United States Court of Appeals, Ninth Circuit

March 20, 2019

Micah Jessop; Brittan Ashjian, Plaintiffs-Appellants,
v.
City Of Fresno; Derik Kumagai; Curt Chastain; Tomas Cantu, Defendants-Appellees.

          Argued and Submitted December 18, 2018 San Francisco, California

          Appeal from the United States District Court for the Eastern District of California Dale A. Drozd, District Judge, Presiding D.C. No. 1:15-cv-00316-DAD-SAB

          Kevin G. Little, Esquire (argued), Law Office of Kevin G. Little, Fresno, California, for Plaintiffs-Appellants.

          Daniel P. Barer (argued), Pollak, Vida & Barer, Los Angeles, California, for Defendants-Appellees City of Fresno, Curt Chastain, Tomas Cantu, and Derik Kumangai.

          Peter J. Ferguson and Allen Christiansen, Ferguson, Praet & Sherman, APC, Santa Ana, California, for Defendants-Appellees the City of Fresno, Curt Chastain and Tomas Cantu.

          Kevin M. Osterberg, Haight, Brown & Bonesteel, LLP, Riverside, California, for Defendant-Appellee Derik Kumangai.

          Before: MILAN D. SMITH, JR., JACQUELINE H. NGUYEN, Circuit Judges, and JANE A. RESTANI, [*] Judge.

         SUMMARY[**]

         Civil Rights

         The panel affirmed the district court's order granting the City Officers' motion for summary judgment in an action alleging that City of Fresno police officers violated the Fourth and Fourteenth Amendments when they stole Appellants' property after conducting a search and seizure pursuant to a warrant.

         Following the search, the City Officers gave Appellants an inventory sheet stating that they seized approximately $50, 000 from Appellants' properties. Appellants alleged, however, that the officers actually seized $151, 380 in cash and another $125, 000 in rare coins. Appellants alleged that the City Officers stole the difference between the amount listed on the inventory sheet and the amount that was actually seized from the properties.

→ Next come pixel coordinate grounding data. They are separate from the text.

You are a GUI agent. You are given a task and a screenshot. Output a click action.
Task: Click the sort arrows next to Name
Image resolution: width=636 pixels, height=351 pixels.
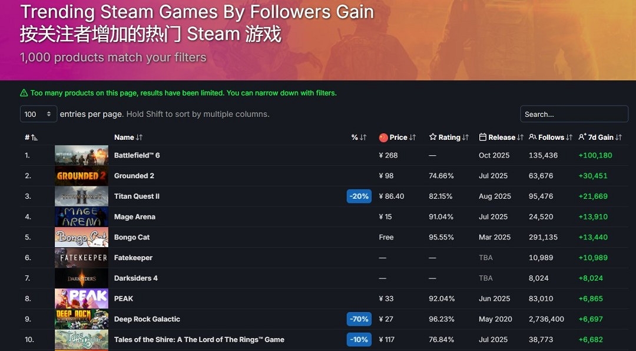click(139, 137)
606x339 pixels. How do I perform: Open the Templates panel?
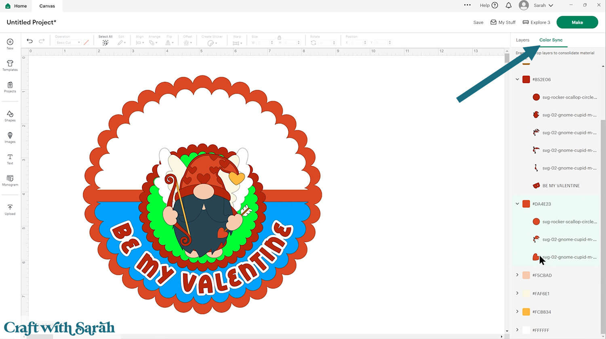(10, 65)
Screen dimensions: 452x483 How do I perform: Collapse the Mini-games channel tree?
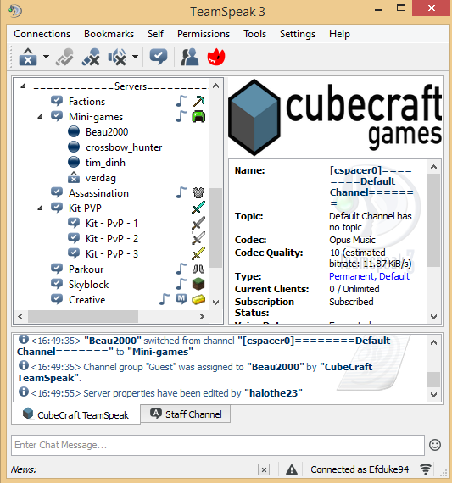click(40, 116)
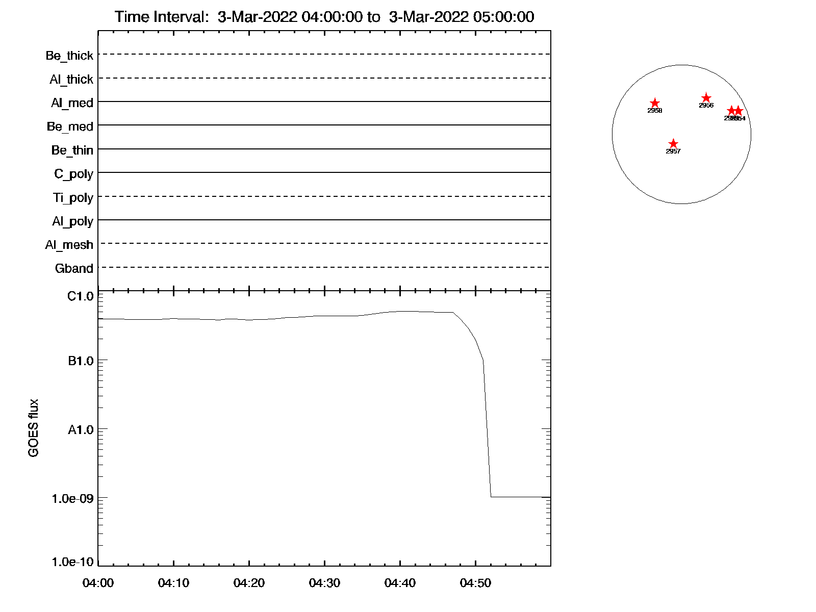Image resolution: width=816 pixels, height=612 pixels.
Task: Select the Be_med filter label
Action: point(70,126)
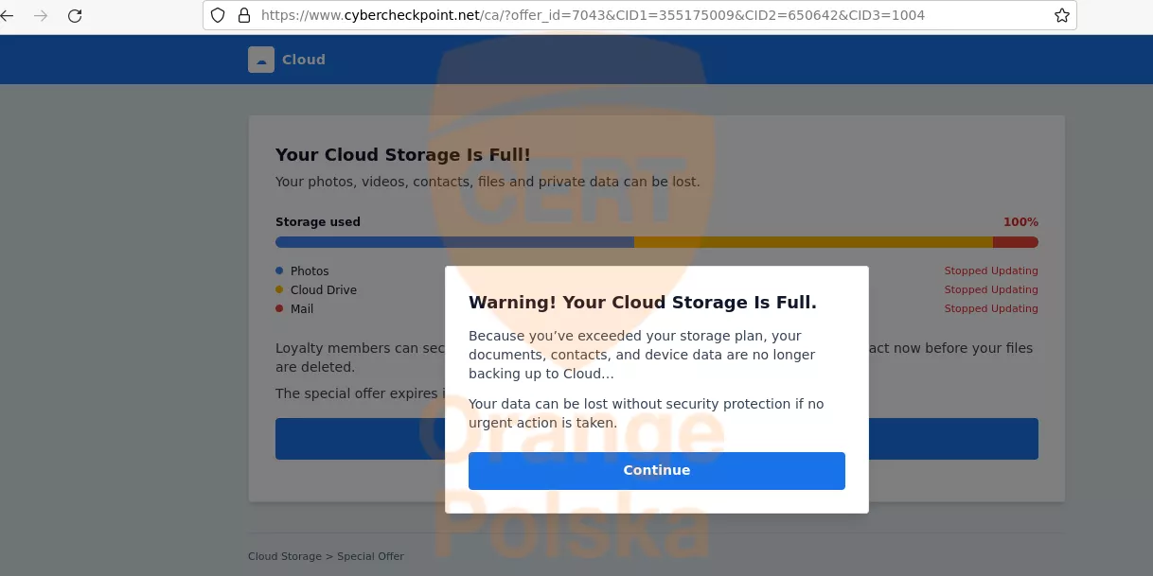The width and height of the screenshot is (1153, 576).
Task: Click the cybercheckpoint.net address bar URL
Action: pyautogui.click(x=592, y=15)
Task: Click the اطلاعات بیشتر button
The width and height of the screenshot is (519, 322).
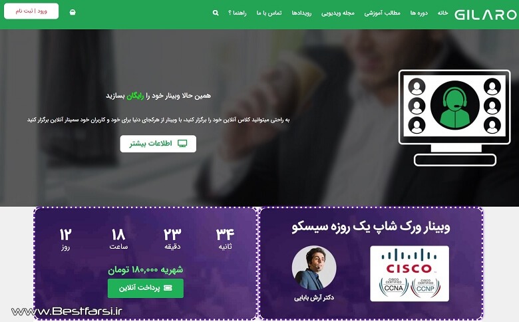Action: 158,144
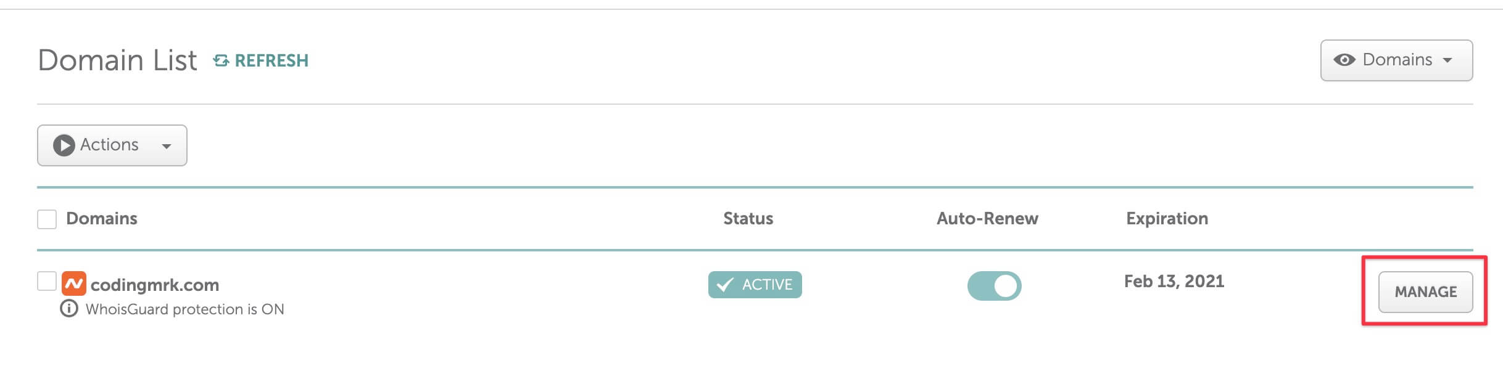Click the Actions play icon

coord(64,145)
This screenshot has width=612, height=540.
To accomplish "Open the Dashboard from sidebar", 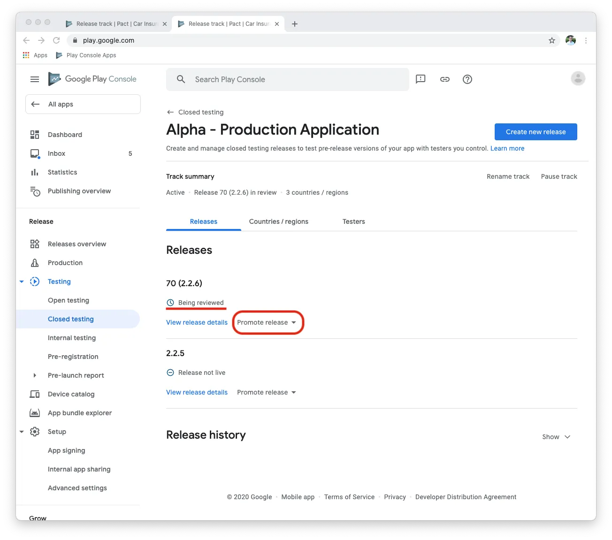I will point(65,135).
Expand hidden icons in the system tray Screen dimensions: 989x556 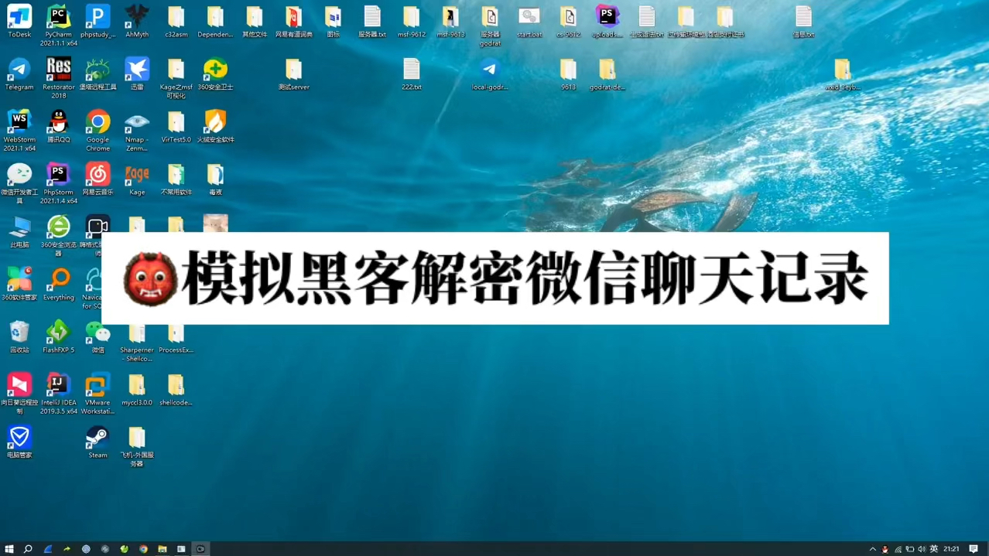(872, 548)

         The panel held that it need not decide whether the City Officers violated the Constitution. The panel determined that at the time of the incident, there was no clearly established law holding that officers violate the Fourth or Fourteenth Amendment when they steal property that is seized pursuant to a warrant. The panel noted that the five other circuits that had addressed that question, or the similar question of whether the government's refusal to return lawfully seized property violated the Fourth Amendment, had reached different results. The panel held that in the absence of binding authority or a consensus of persuasive authority on the issue, Appellants failed to demonstrate that it was clearly established that the City Officers' alleged conduct violated the Fourth Amendment. Accordingly, the panel held that the City Officers were entitled to qualified immunity.

          OPINION

          M. SMITH, CIRCUIT JUDGE

         Micah Jessop and Brittan Ashjian (Appellants) appeal an order granting a motion for summary judgment on the defense of qualified immunity filed by the City of Fresno and City of Fresno police officers Derik Kumagai, Curt Chastain, and Tomas Cantu (City Officers) in an action alleging that the City Officers violated the Fourth and Fourteenth Amendments ...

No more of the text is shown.